Even more so than Greensboro or Winston-Salem, High Point is closely identified with craftsmanship due to a tradition of furniture making dating back at least 135 years. Yet paradoxically, the Third City is alone among its cohorts in being bereft of street markets open to the general public to buy handmade crafts.

Greensboro has the City Market at the Railyard — a monthly confab with vendors, nonprofits with information tables, food trucks and live music organized under a rotating theme. Before that, entrepreneur Zeke Vantreese organized the Indie Market as a component of First Friday.

In Winston-Salem, the Hoots Flea Market serves a similar social and commercial function as Greensboro’s City Market, while focusing on vintage and secondhand goods. Piedmont Craftsmen Gallery on Trade Street provides an outlet for high-end handmade goods.

The elected leadership and citizenry of High Point seem oblivious to these burgeoning developments in the urban fabric of their neighboring cities. And it’s a shame because this should be right in High Point’s wheelhouse. There are people who hand-make beds and chairs, who salvage old barn lumber to make elegant shelving and tables, and who craft ring boxes and keychains inspired by pop-culture icons like Pac-man and “Game of Thrones.”

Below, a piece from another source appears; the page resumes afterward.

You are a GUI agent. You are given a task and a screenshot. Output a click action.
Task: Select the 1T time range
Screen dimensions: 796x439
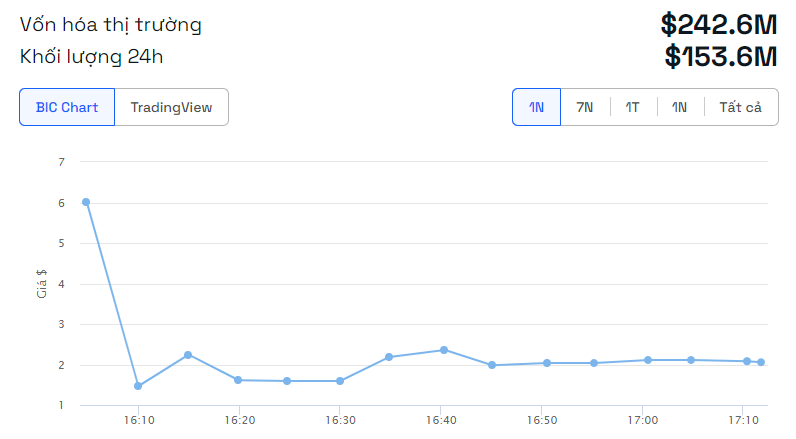(x=632, y=107)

A regularly scheduled High Point Makers Festival could offer residents an important quality-of-life amenity, generate economic activity and provide the city with a point of civic pride. The residents of the city should set the parameters of the market, but I strongly suggest handmade as a criteria. You should be able to buy furniture, of course, but also candles, pottery and hand-blown glass. I think it’s probably more important to have a wide selection of offerings than to impose a requirement that the vendors live in High Point. By all means, the artists at the 512 Collective should have some real estate in the market.

Food, craft beer and music have become expected components of urban markets, and High Point will need to step up its game to attract visitors. All these can be drawn from the community: Sumela and Tipsy’z Tavern both have food trucks and catering services. Liberty Brewery & Steakhouse and Brown Truck Brewing — whose opening is around the corner — have beer covered. Music is a little more tricky, but basically requires someone who can find talent while anticipating the tastes of the crowd and find the sweet spot in between.

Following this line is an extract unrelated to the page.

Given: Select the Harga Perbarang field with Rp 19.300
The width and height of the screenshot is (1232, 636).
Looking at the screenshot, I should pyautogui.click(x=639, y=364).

In the warm months from March through September, the High Point Makers Festival should absolutely be held outdoors. The much-celebrated Pit, which city leaders have been talking about activating at least going back to the spring of 2014, is a natural site. Mayor Bill Bencini: Let’s make it happen.

In the cold months, especially in November and December leading into the holidays, people want to be inside. One thing High Point has in abundance is beautiful, historic mills with brick exterior, hardwood floors and high ceilings that have been retrofitted as furniture showrooms. They remain underutilized throughout most the year. Is there a civic-minded showroom that would free up some space for a local makers market that is open to the general public? Bert Hayes, a commercial realtor with D-G Real Estate who has been instrumental in developing the North Elm Design District, could be a key player. Can you broker a lease arrangement, Bert?

I’ve talked to Bruce Davis, the new chairman of the board of directors at the High Point Convention & Visitors Bureau, about the idea. What do you say, Bruce?